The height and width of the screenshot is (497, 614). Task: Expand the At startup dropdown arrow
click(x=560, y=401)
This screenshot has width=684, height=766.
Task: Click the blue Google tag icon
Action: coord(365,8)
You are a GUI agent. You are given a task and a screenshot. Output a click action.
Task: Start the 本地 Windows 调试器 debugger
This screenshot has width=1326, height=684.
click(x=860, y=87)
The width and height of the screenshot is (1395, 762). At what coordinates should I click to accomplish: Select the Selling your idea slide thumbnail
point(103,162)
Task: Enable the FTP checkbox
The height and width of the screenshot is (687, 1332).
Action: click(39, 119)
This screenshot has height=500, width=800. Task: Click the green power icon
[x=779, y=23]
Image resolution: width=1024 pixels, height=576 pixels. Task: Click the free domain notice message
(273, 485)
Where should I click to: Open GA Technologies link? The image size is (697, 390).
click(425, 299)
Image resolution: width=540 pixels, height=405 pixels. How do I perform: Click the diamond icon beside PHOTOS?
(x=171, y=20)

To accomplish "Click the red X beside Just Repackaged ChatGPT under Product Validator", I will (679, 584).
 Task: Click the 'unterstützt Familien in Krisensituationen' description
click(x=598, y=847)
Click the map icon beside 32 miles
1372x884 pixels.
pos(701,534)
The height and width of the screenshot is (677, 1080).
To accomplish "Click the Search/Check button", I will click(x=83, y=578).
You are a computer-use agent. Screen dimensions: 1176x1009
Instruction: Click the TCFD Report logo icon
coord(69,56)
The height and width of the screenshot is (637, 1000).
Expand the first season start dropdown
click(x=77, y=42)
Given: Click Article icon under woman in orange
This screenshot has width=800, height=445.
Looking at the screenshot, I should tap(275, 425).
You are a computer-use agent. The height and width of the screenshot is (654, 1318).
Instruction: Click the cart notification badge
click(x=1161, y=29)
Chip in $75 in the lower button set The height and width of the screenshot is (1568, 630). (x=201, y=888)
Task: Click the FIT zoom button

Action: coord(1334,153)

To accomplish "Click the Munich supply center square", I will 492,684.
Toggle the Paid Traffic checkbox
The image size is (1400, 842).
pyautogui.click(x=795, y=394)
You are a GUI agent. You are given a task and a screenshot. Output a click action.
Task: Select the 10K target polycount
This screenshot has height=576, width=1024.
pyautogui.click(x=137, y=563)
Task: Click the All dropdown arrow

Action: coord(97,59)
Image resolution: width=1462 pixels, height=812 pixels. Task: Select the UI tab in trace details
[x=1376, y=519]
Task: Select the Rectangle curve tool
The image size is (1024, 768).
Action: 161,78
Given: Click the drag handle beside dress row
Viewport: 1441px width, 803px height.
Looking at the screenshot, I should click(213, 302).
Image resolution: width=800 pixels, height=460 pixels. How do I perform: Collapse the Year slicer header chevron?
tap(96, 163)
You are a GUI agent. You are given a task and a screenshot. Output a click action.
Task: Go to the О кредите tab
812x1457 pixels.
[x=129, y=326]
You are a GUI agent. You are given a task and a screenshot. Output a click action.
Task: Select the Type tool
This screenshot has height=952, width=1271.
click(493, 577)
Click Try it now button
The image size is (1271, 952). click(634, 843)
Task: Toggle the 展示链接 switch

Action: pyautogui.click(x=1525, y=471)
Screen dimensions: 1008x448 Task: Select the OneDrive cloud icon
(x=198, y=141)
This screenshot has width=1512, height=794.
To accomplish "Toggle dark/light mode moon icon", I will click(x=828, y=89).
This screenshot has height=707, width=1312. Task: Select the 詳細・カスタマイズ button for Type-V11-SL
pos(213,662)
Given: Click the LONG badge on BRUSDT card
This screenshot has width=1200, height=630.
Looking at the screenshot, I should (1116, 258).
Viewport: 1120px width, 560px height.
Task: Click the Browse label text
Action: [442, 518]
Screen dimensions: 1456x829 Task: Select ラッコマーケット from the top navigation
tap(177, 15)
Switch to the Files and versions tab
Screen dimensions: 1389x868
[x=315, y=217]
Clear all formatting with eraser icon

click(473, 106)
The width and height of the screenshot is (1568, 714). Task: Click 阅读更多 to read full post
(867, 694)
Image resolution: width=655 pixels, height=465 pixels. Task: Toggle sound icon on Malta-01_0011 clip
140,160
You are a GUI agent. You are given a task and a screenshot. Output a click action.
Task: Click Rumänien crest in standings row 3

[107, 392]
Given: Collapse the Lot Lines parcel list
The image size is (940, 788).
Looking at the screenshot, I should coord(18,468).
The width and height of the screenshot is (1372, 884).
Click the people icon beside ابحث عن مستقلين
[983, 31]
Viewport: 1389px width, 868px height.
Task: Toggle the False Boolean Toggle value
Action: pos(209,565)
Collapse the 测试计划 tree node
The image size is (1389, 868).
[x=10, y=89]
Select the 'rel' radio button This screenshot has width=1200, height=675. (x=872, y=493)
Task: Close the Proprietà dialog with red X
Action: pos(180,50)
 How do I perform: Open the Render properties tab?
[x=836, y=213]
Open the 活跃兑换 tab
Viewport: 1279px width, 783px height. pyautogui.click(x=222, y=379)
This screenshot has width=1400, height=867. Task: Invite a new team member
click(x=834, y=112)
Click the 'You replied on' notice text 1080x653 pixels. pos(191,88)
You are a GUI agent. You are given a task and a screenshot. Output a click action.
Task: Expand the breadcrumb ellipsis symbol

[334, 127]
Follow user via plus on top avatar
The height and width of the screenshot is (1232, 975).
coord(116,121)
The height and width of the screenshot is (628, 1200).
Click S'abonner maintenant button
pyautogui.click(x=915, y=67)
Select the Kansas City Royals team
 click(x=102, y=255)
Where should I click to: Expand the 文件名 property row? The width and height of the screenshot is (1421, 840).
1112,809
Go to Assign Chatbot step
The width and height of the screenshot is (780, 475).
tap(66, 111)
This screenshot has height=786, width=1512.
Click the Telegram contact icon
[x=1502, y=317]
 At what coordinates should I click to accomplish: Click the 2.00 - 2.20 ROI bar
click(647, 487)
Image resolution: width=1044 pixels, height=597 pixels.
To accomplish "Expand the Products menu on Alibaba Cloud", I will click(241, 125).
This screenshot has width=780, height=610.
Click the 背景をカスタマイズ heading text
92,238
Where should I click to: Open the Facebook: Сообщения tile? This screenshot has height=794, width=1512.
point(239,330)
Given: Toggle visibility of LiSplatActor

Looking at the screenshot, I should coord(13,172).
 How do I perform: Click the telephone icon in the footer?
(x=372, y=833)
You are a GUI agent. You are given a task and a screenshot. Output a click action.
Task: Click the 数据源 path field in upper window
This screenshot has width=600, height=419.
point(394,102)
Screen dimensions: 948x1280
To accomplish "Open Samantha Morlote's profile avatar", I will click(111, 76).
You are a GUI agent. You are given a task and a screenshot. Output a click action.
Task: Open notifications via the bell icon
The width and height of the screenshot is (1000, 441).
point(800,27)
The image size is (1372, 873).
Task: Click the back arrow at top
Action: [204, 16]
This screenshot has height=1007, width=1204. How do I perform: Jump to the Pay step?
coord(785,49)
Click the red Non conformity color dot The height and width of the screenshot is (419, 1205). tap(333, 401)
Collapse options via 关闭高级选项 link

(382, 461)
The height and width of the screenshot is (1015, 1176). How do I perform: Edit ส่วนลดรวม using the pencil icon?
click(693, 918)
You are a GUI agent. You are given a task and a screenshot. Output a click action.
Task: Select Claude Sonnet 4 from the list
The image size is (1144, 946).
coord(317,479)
◆ ◆ ◆ ◆ ◆ ◆ ◆
Task brief —
Can you reproduce all of the rows above, character for character and without changing anything?

Exercise result —
The height and width of the screenshot is (497, 614). Task: Expand the At startup dropdown arrow
click(x=560, y=401)
This screenshot has width=684, height=766.
Task: Click the blue Google tag icon
Action: coord(365,8)
You are a GUI agent. You are given a task and a screenshot. Output a click action.
Task: Start the 本地 Windows 调试器 debugger
This screenshot has width=1326, height=684.
click(x=860, y=87)
The width and height of the screenshot is (1395, 762). At what coordinates should I click to accomplish: Select the Selling your idea slide thumbnail
point(103,162)
Task: Enable the FTP checkbox
The height and width of the screenshot is (687, 1332).
Action: click(39, 119)
This screenshot has height=500, width=800. Task: Click the green power icon
[x=779, y=23]
Image resolution: width=1024 pixels, height=576 pixels. Task: Click the free domain notice message
(273, 485)
Where should I click to: Open GA Technologies link? The image size is (697, 390).
click(425, 299)
Image resolution: width=540 pixels, height=405 pixels. How do I perform: Click the diamond icon beside PHOTOS?
(x=171, y=20)

To accomplish "Click the red X beside Just Repackaged ChatGPT under Product Validator", I will (679, 584).
 Task: Click the 'unterstützt Familien in Krisensituationen' description
click(x=598, y=847)
Click the map icon beside 32 miles
1372x884 pixels.
pos(701,534)
The height and width of the screenshot is (677, 1080).
To accomplish "Click the Search/Check button", I will click(x=83, y=578).
You are a computer-use agent. Screen dimensions: 1176x1009
Instruction: Click the TCFD Report logo icon
coord(69,56)
The height and width of the screenshot is (637, 1000).
Expand the first season start dropdown
click(x=77, y=42)
Given: Click Article icon under woman in orange
This screenshot has width=800, height=445.
Looking at the screenshot, I should tap(275, 425).
You are a computer-use agent. The height and width of the screenshot is (654, 1318).
Instruction: Click the cart notification badge
click(x=1161, y=29)
Chip in $75 in the lower button set The height and width of the screenshot is (1568, 630). (x=201, y=888)
Task: Click the FIT zoom button

Action: coord(1334,153)

To accomplish "Click the Munich supply center square", I will 492,684.
Toggle the Paid Traffic checkbox
The image size is (1400, 842).
pyautogui.click(x=795, y=394)
You are a GUI agent. You are given a task and a screenshot. Output a click action.
Task: Select the 10K target polycount
This screenshot has height=576, width=1024.
pyautogui.click(x=137, y=563)
Task: Click the All dropdown arrow

Action: coord(97,59)
Image resolution: width=1462 pixels, height=812 pixels. Task: Select the UI tab in trace details
[x=1376, y=519]
Task: Select the Rectangle curve tool
The image size is (1024, 768).
Action: 161,78
Given: Click the drag handle beside dress row
Viewport: 1441px width, 803px height.
Looking at the screenshot, I should click(213, 302).
Image resolution: width=800 pixels, height=460 pixels. How do I perform: Collapse the Year slicer header chevron?
tap(96, 163)
You are a GUI agent. You are given a task and a screenshot. Output a click action.
Task: Go to the О кредите tab
812x1457 pixels.
[x=129, y=326]
You are a GUI agent. You are given a task and a screenshot. Output a click action.
Task: Select the Type tool
This screenshot has height=952, width=1271.
click(493, 577)
Click Try it now button
The image size is (1271, 952). click(634, 843)
Task: Toggle the 展示链接 switch

Action: pyautogui.click(x=1525, y=471)
Screen dimensions: 1008x448 Task: Select the OneDrive cloud icon
(x=198, y=141)
This screenshot has width=1512, height=794.
To accomplish "Toggle dark/light mode moon icon", I will click(x=828, y=89).
This screenshot has height=707, width=1312. Task: Select the 詳細・カスタマイズ button for Type-V11-SL
pos(213,662)
Given: Click the LONG badge on BRUSDT card
This screenshot has width=1200, height=630.
Looking at the screenshot, I should (1116, 258).
Viewport: 1120px width, 560px height.
Task: Click the Browse label text
Action: [442, 518]
Screen dimensions: 1456x829 Task: Select ラッコマーケット from the top navigation
tap(177, 15)
Switch to the Files and versions tab
Screen dimensions: 1389x868
[x=315, y=217]
Clear all formatting with eraser icon

click(473, 106)
The width and height of the screenshot is (1568, 714). Task: Click 阅读更多 to read full post
(867, 694)
Image resolution: width=655 pixels, height=465 pixels. Task: Toggle sound icon on Malta-01_0011 clip
140,160
You are a GUI agent. You are given a task and a screenshot. Output a click action.
Task: Click Rumänien crest in standings row 3

[107, 392]
Given: Collapse the Lot Lines parcel list
The image size is (940, 788).
Looking at the screenshot, I should coord(18,468).
The width and height of the screenshot is (1372, 884).
Click the people icon beside ابحث عن مستقلين
[983, 31]
Viewport: 1389px width, 868px height.
Task: Toggle the False Boolean Toggle value
Action: pos(209,565)
Collapse the 测试计划 tree node
The image size is (1389, 868).
[x=10, y=89]
Select the 'rel' radio button This screenshot has width=1200, height=675. (x=872, y=493)
Task: Close the Proprietà dialog with red X
Action: pos(180,50)
 How do I perform: Open the Render properties tab?
[x=836, y=213]
Open the 活跃兑换 tab
Viewport: 1279px width, 783px height. pyautogui.click(x=222, y=379)
This screenshot has width=1400, height=867. Task: Invite a new team member
click(x=834, y=112)
Click the 'You replied on' notice text 1080x653 pixels. pos(191,88)
You are a GUI agent. You are given a task and a screenshot. Output a click action.
Task: Expand the breadcrumb ellipsis symbol

[334, 127]
Follow user via plus on top avatar
The height and width of the screenshot is (1232, 975).
coord(116,121)
The height and width of the screenshot is (628, 1200).
Click S'abonner maintenant button
pyautogui.click(x=915, y=67)
Select the Kansas City Royals team
 click(x=102, y=255)
Where should I click to: Expand the 文件名 property row? The width and height of the screenshot is (1421, 840).
1112,809
Go to Assign Chatbot step
The width and height of the screenshot is (780, 475).
tap(66, 111)
This screenshot has height=786, width=1512.
Click the Telegram contact icon
[x=1502, y=317]
 At what coordinates should I click to accomplish: Click the 2.00 - 2.20 ROI bar
click(647, 487)
Image resolution: width=1044 pixels, height=597 pixels.
To accomplish "Expand the Products menu on Alibaba Cloud", I will click(241, 125).
This screenshot has width=780, height=610.
Click the 背景をカスタマイズ heading text
92,238
Where should I click to: Open the Facebook: Сообщения tile? This screenshot has height=794, width=1512.
point(239,330)
Given: Toggle visibility of LiSplatActor

Looking at the screenshot, I should coord(13,172).
 How do I perform: Click the telephone icon in the footer?
(x=372, y=833)
You are a GUI agent. You are given a task and a screenshot. Output a click action.
Task: Click the 数据源 path field in upper window
This screenshot has width=600, height=419.
point(394,102)
Screen dimensions: 948x1280
To accomplish "Open Samantha Morlote's profile avatar", I will click(111, 76).
You are a GUI agent. You are given a task and a screenshot. Output a click action.
Task: Open notifications via the bell icon
The width and height of the screenshot is (1000, 441).
point(800,27)
The image size is (1372, 873).
Task: Click the back arrow at top
Action: [204, 16]
This screenshot has height=1007, width=1204. How do I perform: Jump to the Pay step?
coord(785,49)
Click the red Non conformity color dot The height and width of the screenshot is (419, 1205). tap(333, 401)
Collapse options via 关闭高级选项 link

(382, 461)
The height and width of the screenshot is (1015, 1176). How do I perform: Edit ส่วนลดรวม using the pencil icon?
click(693, 918)
You are a GUI agent. You are given a task and a screenshot. Output a click action.
Task: Select Claude Sonnet 4 from the list
The image size is (1144, 946).
coord(317,479)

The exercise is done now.